SUMOylation is a post-translational modification that regulates numerous cellular pathways and facilitates protein-protein interactions. To understand how SUMOylation can specifically control protein activity, it is crucial to explore the individual and global processes regulated by this PTM. When studying SUMOylation some of the first questions we should answer are: Which technical approaches can be considered? Which biological model and experimental designs may be optimal?, and Which physiological conditions/stimuli can provide conclusive results? Assessment of both the advantages and inconveniences of the methods used to explore SUMOylation are crucial in obtaining the right answers.
There are two key problems in the detection of SUMO targets within cell systems. Firstly, many SUMOylated proteins such as transcription factors are present only at low abundance. Because only a small fraction of these targets are normally SUMOylated at steady state, detection by direct immunoblotting is often impossible. Secondly, SUMOylated species are rapidly lost upon cell lysis in nondenaturing buffers, owing to highly active SUMO isopeptidases. Consequently, large efforts have been made during recent years to develop protocols and tools for the identification and analysis of rare SUMOylated proteins.

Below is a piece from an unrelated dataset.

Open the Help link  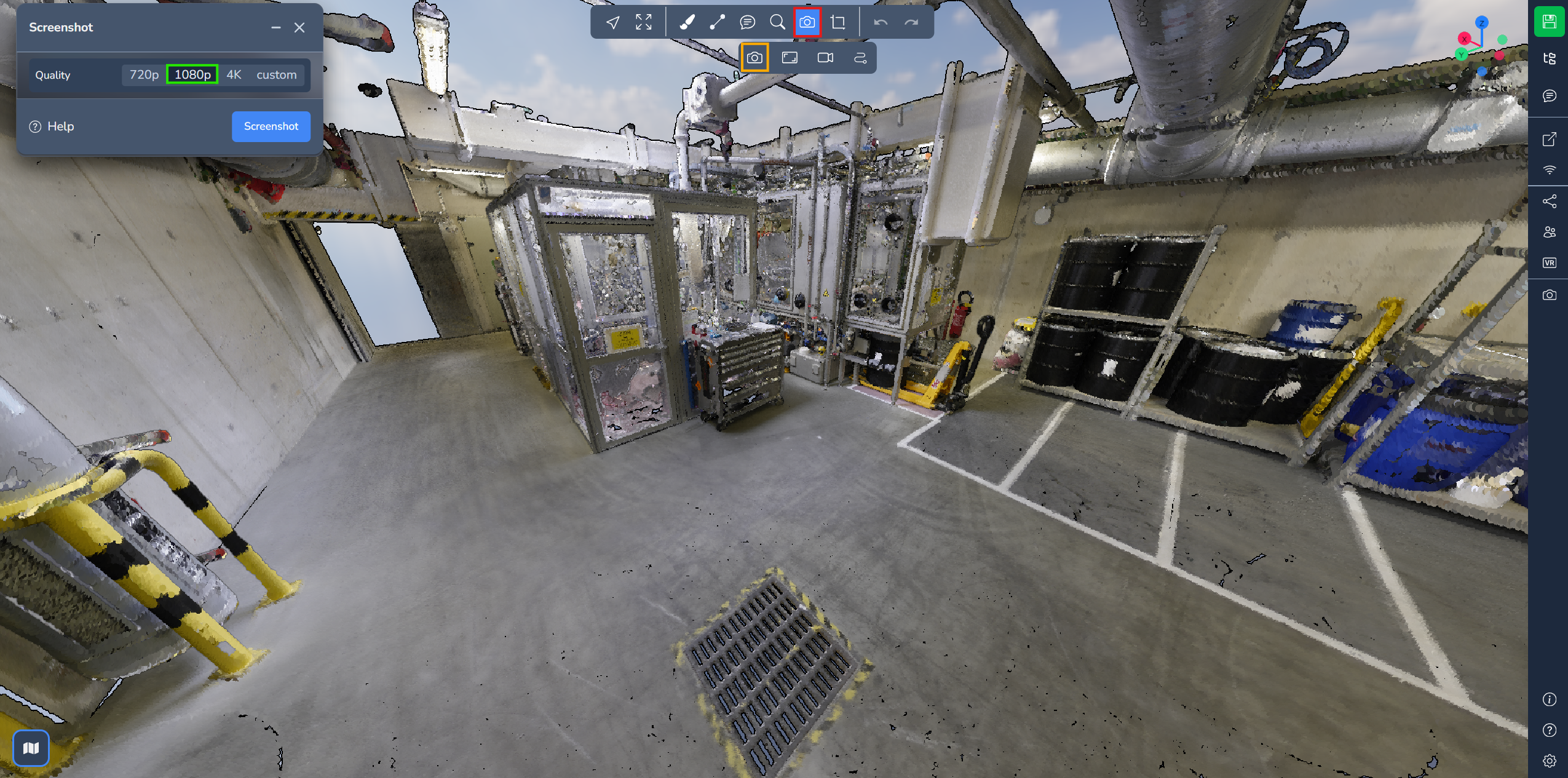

One common strategy to work-around some of these issues is to overexpress tagged versions of SUMO along with a putative target protein in cells and evaluate target modification either by immunoblotting or immunoprecipitation followed by immunoblotting. To further boost SUMOylation, parts of the SUMOylation machinery (for example, the E2-conjugating enzyme Ubc9 or PIAS E3 ligases) can be coexpressed. Although these strategies are useful to test whether proteins can, in principle, be SUMOylated and can help in the development of SUMOylation-deficient protein variants, they obviously provide little insight into the endogenous regulation of target SUMOylation and are limited to transfectable material and genetically modifiable organisms.
The generation of affinity reagents, whether antibodies or aptamers, has remained a critical bottleneck in SUMOylation research. In contrast to ubiquitin neither antibodies nor aptamers against SUMO have been deeply explored. This is perhaps due to the poor capacity of the first reported antibodies to immunoprecipitate SUMO-modified proteins. Researchers have instead turned to HA, FLAG and Myc tagged versions of SUMO to pull-down SUMO conjugates or analysed SUMO through its inhibition in an attempt to determine function. Despite the dearth of investment in SUMO antibodies and aptamers, affinity reagents for use in this area are now available in the form of Affimer reagents.

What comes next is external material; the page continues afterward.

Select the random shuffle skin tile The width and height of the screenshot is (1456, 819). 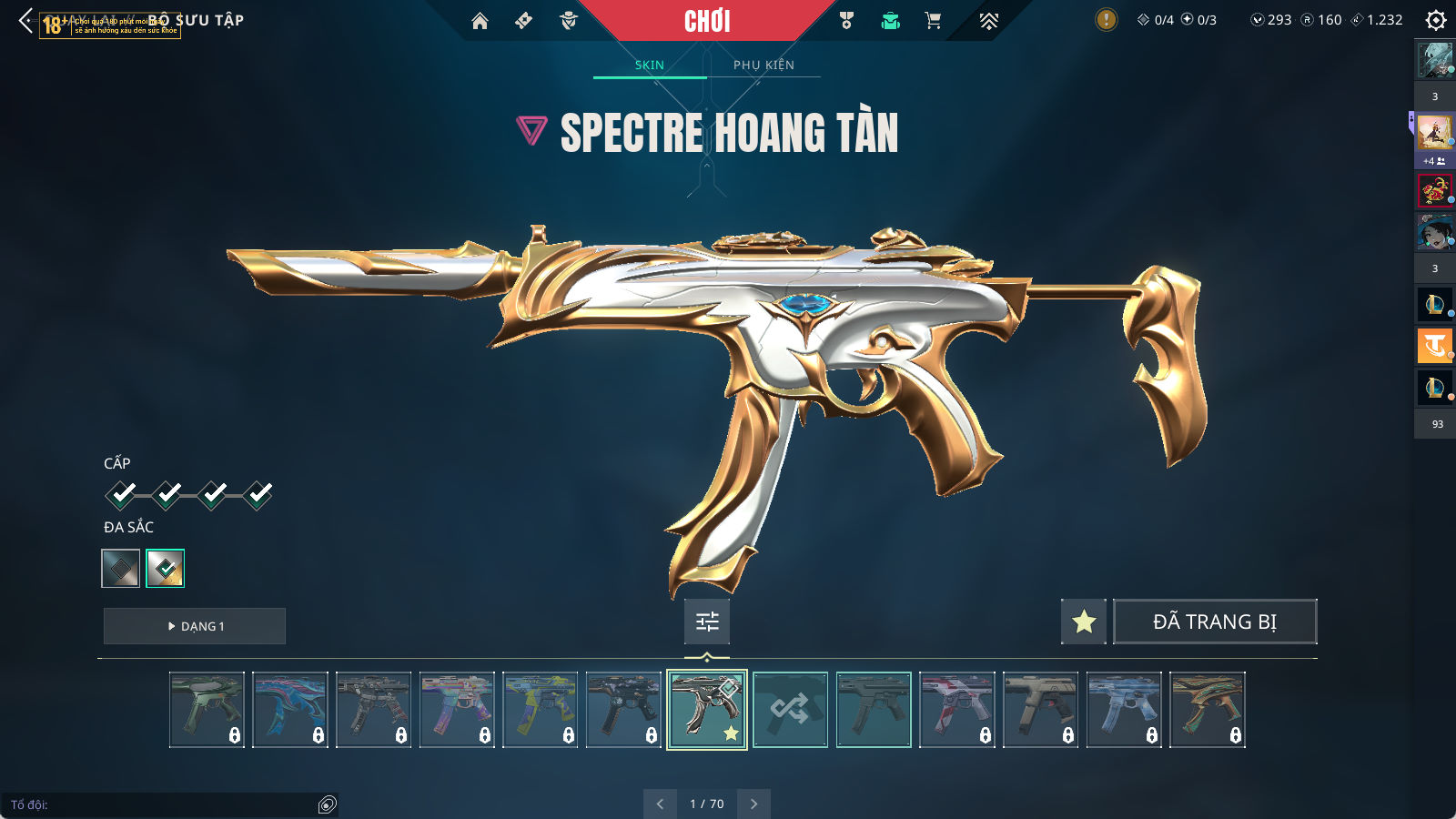click(x=790, y=710)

Affimer technology has already been shown to be successful in SUMOylation research, with binders to human SUMO-1 and SUMO-2 proving to be the first truly novel isoform-specific SUMO/SUMO Interaction Motif-dependent inhibitors. These binders have been characterised by both ITC and co-crystallisation with the SUMO target and been shown to express intracellularly to co-localise with SUMO. What’s more the people who’ve tried our SUMO Affimer reagents are delighted with the results and aren’t looking back to the antibodies and aptamers of old.
Dr David Hughes of St. Andrews University recently told us: “My laboratory studies SUMO-dependent protein-protein interactions (PPIs), which is complicated by the existence of several, highly similar isoforms of SUMO. We turned to Affimer technology to develop isoform-specific inhibitors of SUMO-PPIs, which has transformed our ability to understand these essential cellular processes. Very rapidly, we were able to generate a range of reagents that we’ve used in vitro, in cell-based assays and in X-ray crystallography studies to gain an understanding of SUMO-PPIs at the atomic level”.